Mr Prentice added: “There is a common theme here – that of a sexual predator with escalating gravity.”
Salmond’s defence team is due to give their own closing speech tomorrow.
Mr Prentice explained the fear the women had of being forced out of their posts if they complained was another “common theme” in the case.
He said: “They were all bright young women with impressive CVs and great careers ahead of them.
“Why should they give that up? I suggest that they bind together to form a cohesive, compelling and convincing case of a course of conduct.”
Mr Prentice added: “Much has been made of Mr Salmond being a tactile person. I’m not entirely sure what that means. In any view, it is not a licence to grope women.”
Earlier in the day, one of Salmond’s former special advisors, Alex Bell, gave evidence about the alleged incident involving Woman B in Bute House between October and November 2010.
Mr Bell told Shelagh McCall QC, defending, that he had noticed nothing unusual when he entered the drawing room.
However, during cross-examination Mr Prentice asked about Mr Bell’s “concerns” about Salmond and the woman being left alone together.

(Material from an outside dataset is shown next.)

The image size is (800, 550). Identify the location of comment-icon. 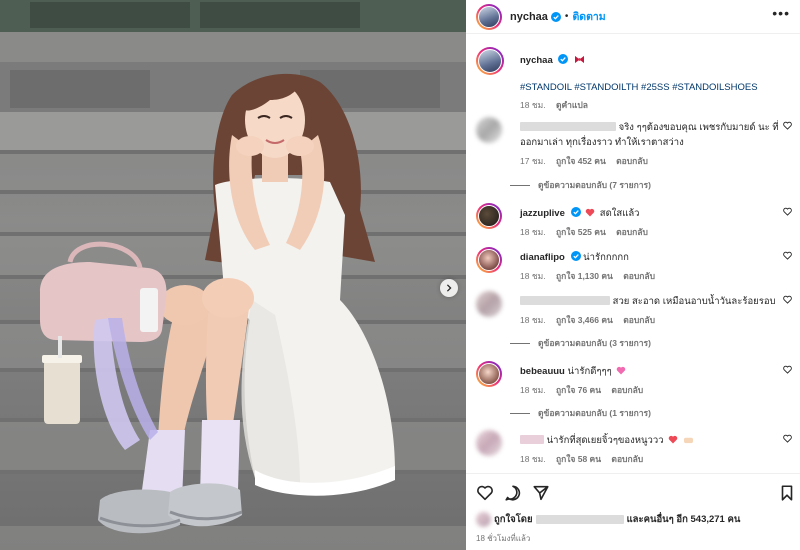
(513, 493).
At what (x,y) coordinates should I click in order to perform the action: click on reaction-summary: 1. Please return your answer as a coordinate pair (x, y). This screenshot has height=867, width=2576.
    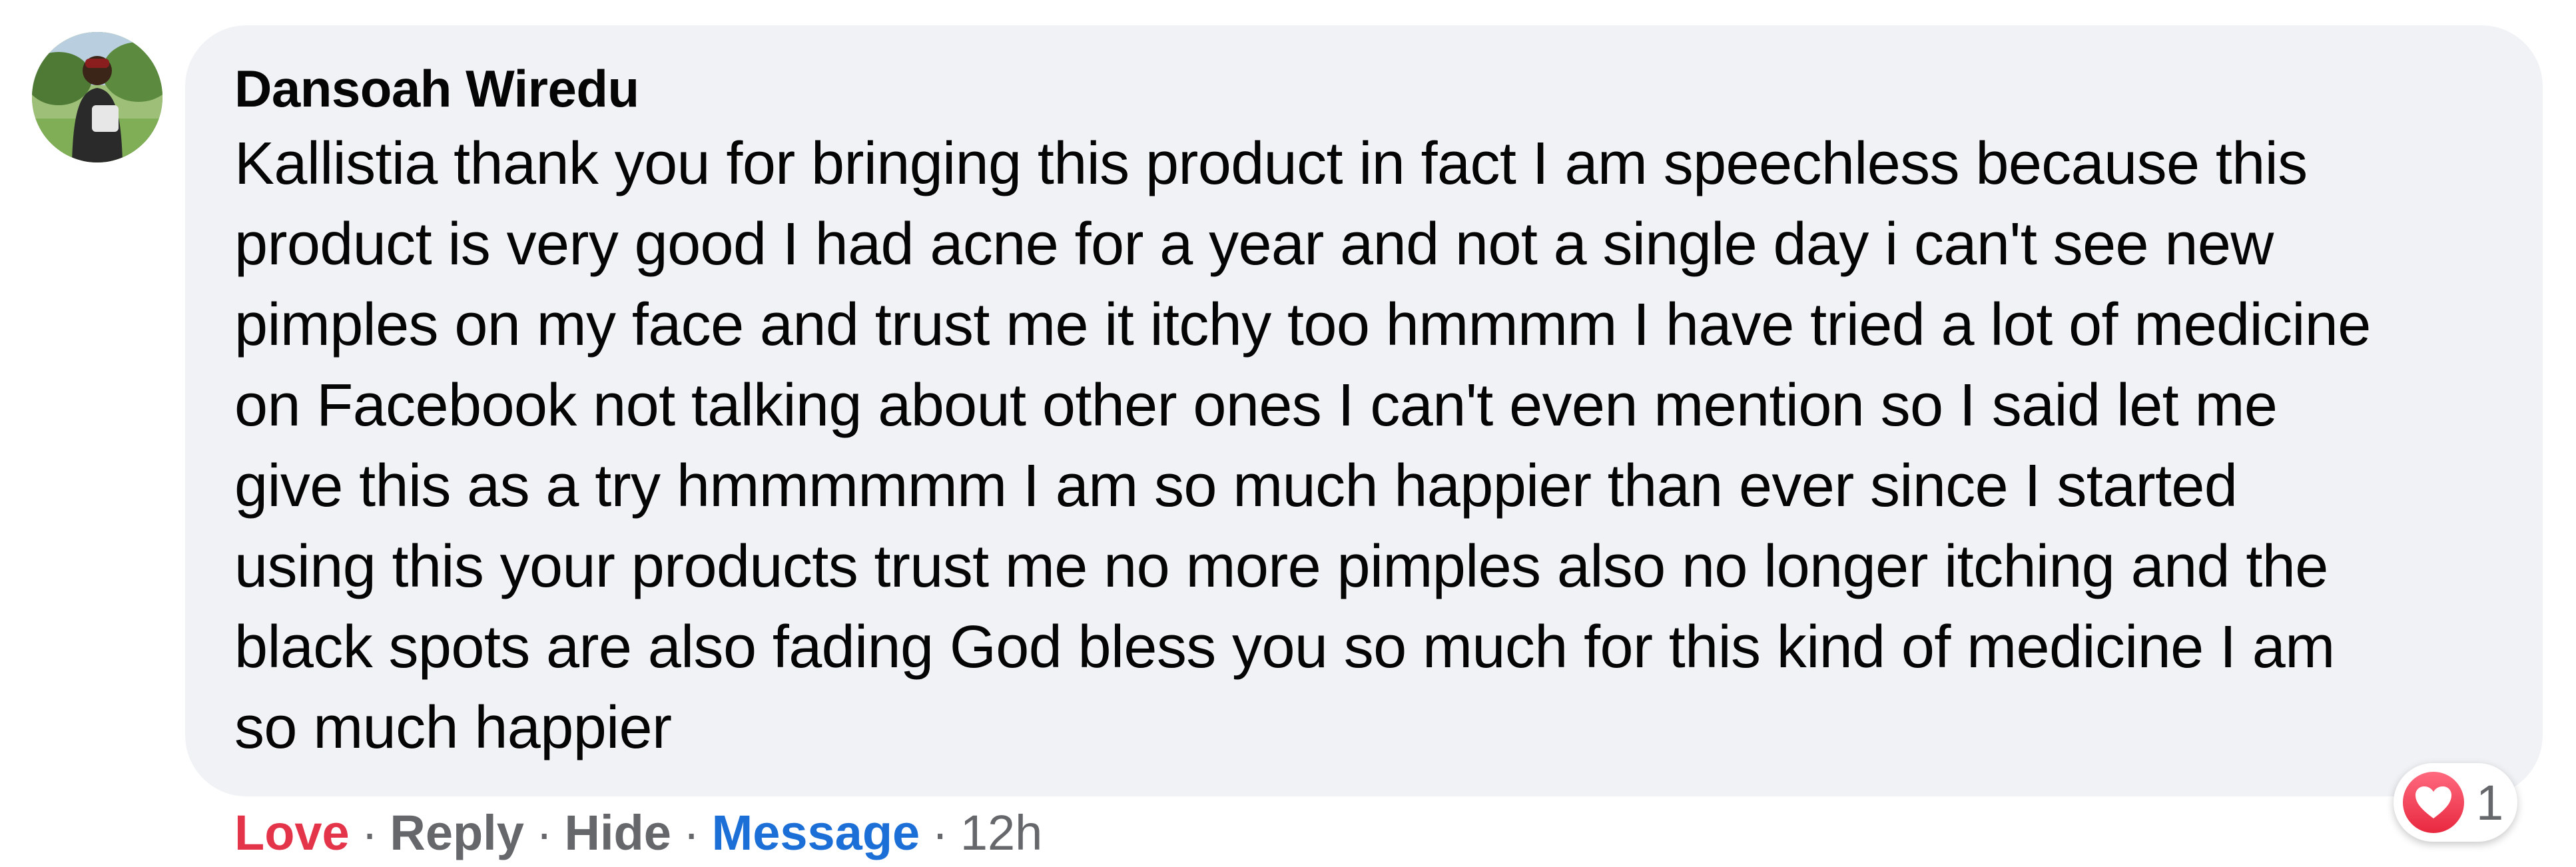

Mr Prentice asked: “Did you consider it necessary to return to the room?”
Mr Bell replied: “I did.”
Mr Prentice asked: “What was your intention when returning to the room?”
Mr Bell said: “To ensure the welfare of my colleague was OK.”
Meanwhile, Glasgow SNP councillor Malcolm Balfour explained he had not seen anything “inappropriate” at the time of alleged incidents involving Woman A, between June and July 2008, while Salmond’s former driver Roger Cherry told the court he did not see the former first minister put his hand on the knee of Woman C as she alleges.
Detective Chief Superintendent Lesley Boal revealed 386 statements were taken during the police inquiry that she led – explaining she had declined to look at the conclusions of the Scottish Government’s internal review of complaints to avoid her own process being “unconsciously tainted”.